*REQUIRED ACTION*
Your answer is a copy of every line in the records where "green" appears.

-------- SUPPLIED DATA

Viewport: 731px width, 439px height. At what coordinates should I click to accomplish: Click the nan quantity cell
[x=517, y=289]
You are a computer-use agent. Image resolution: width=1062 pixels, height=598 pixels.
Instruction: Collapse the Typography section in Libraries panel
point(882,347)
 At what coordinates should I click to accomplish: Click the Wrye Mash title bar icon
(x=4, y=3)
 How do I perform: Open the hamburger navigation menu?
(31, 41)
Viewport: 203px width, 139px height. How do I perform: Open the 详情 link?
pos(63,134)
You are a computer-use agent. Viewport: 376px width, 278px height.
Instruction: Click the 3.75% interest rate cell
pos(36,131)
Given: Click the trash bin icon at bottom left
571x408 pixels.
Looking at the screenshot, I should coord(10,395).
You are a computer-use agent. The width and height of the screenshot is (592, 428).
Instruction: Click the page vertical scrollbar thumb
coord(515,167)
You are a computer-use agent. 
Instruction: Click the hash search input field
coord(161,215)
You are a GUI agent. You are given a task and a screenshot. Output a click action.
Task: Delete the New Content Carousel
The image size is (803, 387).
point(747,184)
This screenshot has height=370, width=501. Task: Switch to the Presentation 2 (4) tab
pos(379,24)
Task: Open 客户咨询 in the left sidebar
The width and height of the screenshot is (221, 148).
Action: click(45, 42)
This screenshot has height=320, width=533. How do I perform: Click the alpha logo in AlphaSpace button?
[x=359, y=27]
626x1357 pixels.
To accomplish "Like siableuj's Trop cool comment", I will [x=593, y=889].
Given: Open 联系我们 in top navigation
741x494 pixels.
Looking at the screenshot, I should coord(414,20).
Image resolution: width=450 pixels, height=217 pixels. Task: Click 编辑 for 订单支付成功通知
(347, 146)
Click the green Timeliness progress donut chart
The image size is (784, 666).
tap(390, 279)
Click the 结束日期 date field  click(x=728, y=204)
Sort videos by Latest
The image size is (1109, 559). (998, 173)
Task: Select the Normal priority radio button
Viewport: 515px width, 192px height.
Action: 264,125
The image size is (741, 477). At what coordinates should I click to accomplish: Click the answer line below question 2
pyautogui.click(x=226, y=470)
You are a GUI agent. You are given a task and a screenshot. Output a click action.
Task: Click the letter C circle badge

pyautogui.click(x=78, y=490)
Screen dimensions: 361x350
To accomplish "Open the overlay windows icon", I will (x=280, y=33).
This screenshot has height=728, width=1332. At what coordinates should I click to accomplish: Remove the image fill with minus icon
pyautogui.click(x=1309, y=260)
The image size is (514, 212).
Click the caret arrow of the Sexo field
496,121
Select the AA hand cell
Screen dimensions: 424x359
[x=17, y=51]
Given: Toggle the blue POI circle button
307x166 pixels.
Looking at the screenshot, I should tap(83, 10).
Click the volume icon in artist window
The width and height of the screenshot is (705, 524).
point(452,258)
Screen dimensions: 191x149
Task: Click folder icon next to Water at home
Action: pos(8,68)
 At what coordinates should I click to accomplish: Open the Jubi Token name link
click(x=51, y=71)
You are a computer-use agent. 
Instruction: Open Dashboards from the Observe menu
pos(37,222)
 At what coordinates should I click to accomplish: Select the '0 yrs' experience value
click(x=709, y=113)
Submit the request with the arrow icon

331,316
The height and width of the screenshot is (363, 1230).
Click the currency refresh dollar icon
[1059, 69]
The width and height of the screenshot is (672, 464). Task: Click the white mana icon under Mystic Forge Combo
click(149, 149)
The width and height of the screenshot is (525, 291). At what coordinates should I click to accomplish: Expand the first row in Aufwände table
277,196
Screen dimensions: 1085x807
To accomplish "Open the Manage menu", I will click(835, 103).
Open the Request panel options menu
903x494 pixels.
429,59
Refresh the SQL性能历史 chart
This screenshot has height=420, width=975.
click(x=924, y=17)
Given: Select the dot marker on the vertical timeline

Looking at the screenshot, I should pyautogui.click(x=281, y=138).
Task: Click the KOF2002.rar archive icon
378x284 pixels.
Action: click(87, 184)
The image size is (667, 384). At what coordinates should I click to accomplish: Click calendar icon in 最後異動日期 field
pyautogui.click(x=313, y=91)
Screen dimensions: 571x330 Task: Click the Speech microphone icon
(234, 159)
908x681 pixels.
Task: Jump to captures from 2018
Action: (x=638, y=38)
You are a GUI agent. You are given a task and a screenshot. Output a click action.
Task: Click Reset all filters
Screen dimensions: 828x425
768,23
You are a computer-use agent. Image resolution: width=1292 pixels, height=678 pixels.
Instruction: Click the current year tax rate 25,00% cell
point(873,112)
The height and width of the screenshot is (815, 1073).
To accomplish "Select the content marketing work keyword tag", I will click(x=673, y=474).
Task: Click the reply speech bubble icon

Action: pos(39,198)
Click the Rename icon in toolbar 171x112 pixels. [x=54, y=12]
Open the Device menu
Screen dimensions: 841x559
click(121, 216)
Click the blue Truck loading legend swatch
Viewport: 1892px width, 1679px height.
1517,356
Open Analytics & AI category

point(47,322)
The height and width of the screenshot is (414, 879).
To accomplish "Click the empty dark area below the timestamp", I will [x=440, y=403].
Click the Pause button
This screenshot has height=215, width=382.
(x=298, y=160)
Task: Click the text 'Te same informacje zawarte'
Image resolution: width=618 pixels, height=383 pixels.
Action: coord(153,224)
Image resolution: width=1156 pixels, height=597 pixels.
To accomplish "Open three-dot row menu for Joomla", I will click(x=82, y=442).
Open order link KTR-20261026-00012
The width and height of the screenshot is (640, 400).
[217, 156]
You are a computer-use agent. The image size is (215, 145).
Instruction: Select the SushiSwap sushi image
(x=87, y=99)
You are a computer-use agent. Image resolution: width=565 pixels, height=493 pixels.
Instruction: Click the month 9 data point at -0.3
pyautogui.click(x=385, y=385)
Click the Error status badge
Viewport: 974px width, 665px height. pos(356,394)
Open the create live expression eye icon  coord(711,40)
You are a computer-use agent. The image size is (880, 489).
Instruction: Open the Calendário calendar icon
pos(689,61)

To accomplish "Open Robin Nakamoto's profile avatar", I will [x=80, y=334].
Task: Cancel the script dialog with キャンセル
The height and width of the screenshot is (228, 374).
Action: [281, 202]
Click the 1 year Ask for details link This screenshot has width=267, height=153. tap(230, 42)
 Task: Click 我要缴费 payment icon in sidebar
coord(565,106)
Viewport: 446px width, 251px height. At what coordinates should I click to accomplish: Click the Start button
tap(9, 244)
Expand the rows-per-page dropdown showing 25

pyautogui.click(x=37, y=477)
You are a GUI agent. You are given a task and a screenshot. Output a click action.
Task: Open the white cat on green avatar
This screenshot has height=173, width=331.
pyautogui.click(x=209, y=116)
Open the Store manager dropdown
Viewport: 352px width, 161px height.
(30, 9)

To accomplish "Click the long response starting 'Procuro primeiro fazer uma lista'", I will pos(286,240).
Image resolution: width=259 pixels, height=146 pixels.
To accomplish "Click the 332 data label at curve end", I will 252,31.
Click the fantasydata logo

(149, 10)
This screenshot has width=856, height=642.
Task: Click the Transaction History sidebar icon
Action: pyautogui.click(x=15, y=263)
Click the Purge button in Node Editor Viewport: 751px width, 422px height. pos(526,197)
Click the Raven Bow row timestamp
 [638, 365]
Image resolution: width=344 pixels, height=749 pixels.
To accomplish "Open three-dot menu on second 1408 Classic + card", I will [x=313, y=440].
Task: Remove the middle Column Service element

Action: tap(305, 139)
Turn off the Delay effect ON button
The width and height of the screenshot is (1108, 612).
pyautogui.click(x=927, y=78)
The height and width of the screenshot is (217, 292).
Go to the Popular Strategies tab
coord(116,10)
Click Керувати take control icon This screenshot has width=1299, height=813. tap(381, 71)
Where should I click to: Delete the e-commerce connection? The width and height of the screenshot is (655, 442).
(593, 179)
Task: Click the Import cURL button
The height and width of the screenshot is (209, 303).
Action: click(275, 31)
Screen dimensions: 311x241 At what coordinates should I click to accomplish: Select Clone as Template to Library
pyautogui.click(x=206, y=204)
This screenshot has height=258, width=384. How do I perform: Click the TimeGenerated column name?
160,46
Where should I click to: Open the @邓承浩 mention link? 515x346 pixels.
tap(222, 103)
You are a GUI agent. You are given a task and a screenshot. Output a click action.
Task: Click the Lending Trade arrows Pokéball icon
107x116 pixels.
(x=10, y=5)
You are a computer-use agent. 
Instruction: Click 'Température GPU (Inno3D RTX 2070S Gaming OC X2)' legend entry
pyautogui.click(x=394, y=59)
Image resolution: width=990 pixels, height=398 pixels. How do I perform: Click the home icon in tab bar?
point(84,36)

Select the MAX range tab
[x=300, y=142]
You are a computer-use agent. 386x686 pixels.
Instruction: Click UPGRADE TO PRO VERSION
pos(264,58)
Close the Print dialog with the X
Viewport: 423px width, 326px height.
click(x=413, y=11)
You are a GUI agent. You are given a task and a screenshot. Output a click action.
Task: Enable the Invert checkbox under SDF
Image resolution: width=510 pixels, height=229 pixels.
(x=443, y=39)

----------------

*FINISHED TASK*
Click the green Timeliness progress donut chart
Task: Open the white cat on green avatar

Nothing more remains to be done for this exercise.